W październiku 1947 roku na salonie samochodowym w Paryżu pojawił się trójkołowy pojazd o nazwie Aérocarène 700. Został opracowany w ciągu roku przez dwóch francuskich inżynierów lotnictwa, Christiana Desbenoîta i Georgesa Bodu. Techniczną proweniencję obu panów wyraźnie widać w projekcie: Aérocarène 700 ma bardzo opływowe kształty.
Pojazd ważył niespełna 300 kg i był napędzany niewielkim, bo tylko 684-centymetrowym dwucylindrowym dwusuwowym silniczkiem generującym 23 KM mocy maksymalnej. Mimo to potrafił się rozpędzić do 140 km/h. Zmianą przełożeń zajmowała się elektromagnetyczna czterobiegowa przekładnia Cotal. Pojazd zużywał 3-4 litry benzyny na 100 km.

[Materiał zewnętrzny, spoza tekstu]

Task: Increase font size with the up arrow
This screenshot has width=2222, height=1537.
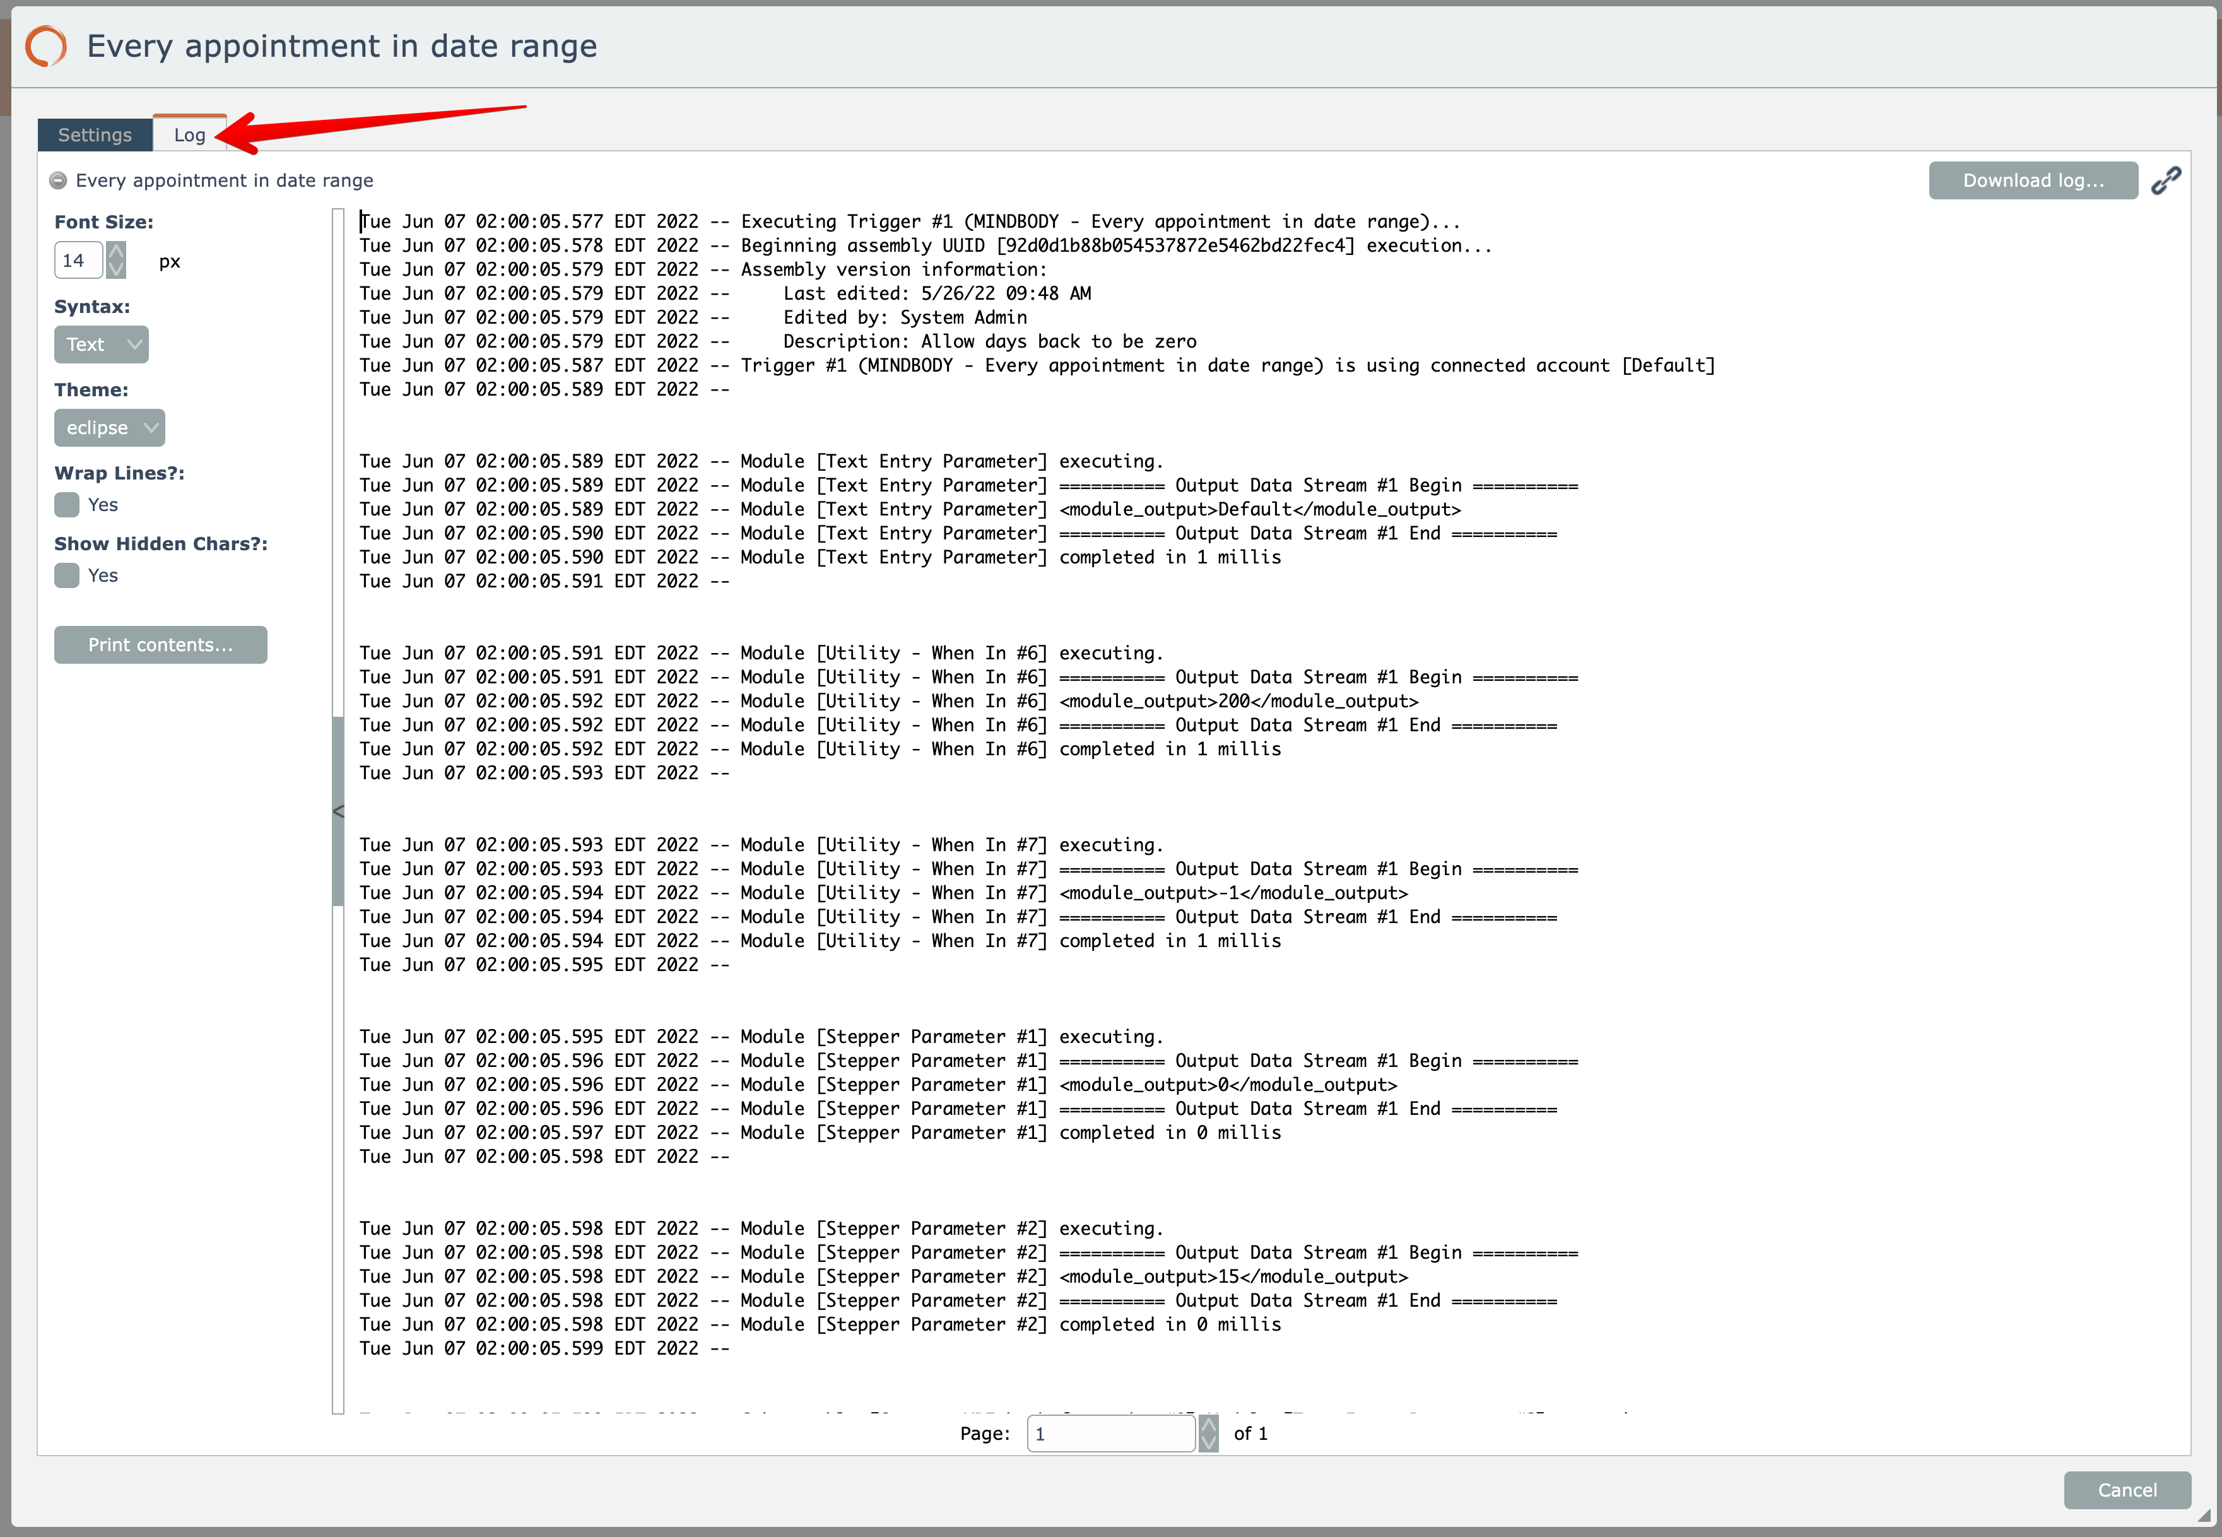Action: (116, 251)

Stylistycznie pojazd może nie był szczególnie urodziwy, ale konstruktorom chodziło o zapewnienie niskiego oporu aerodynamicznego. Stąd zabudowane przednie koła, które skręcały wraz z owymi błotnikami. Na szczycie tychże umieszczono reflektory, w efekcie czego wraz ze skrętem kół zmieniał się też kierunek padania światła. W tym względzie Citroën DS wcale nie był pierwszy ;-) Acz przyznać należy, że w limuzynie Citroëna było to realizowane w inny sposób.
Ciekawie rozwiązano wsiadanie do Aérocarène 700. Przesuwało się do przodu całą kabinę wraz z maską, po czym nasuwało się ją z powrotem. Kabina pasażerska była mocno przeszklona – wraz z dachem – co stanowi kolejne nawiązanie do lotnictwa. Pojazd zapewniał miejsce dla dwóch osób oraz całkiem spory bagażnik.
Dzięki takiej konstrukcji kierowca i pasażer znajdowali się bardzo blisko naturalnego środka ciężkości pojazdu, co zapewniało też równomierny rozkład masy na poszczególne koła. Zawieszenie miało – według doniesień z epoki – zmienną charakterystykę. Długie drążki skrętne, amortyzatory hydrauliczne Houdaille i przedni stabilizator sprawiły, że udało się zachować bardzo wysoki komfort płynący z miękkiego zawieszenia przy nienagannym trzymaniu się drogi.
Promotorom projektu nie udało się zdobyć poparcia urzędników państwowych. W tamtym, powojennym czasie, było to niezbędne, bowiem producenci samochodów potrzebowali pozwolenia na produkcję samochodów. Brak takiego zezwolenia uniemożliwił zakup materiałów. W związku z brakiem takowego zezwolenia projekt Aérocarène musiał zostać porzucony.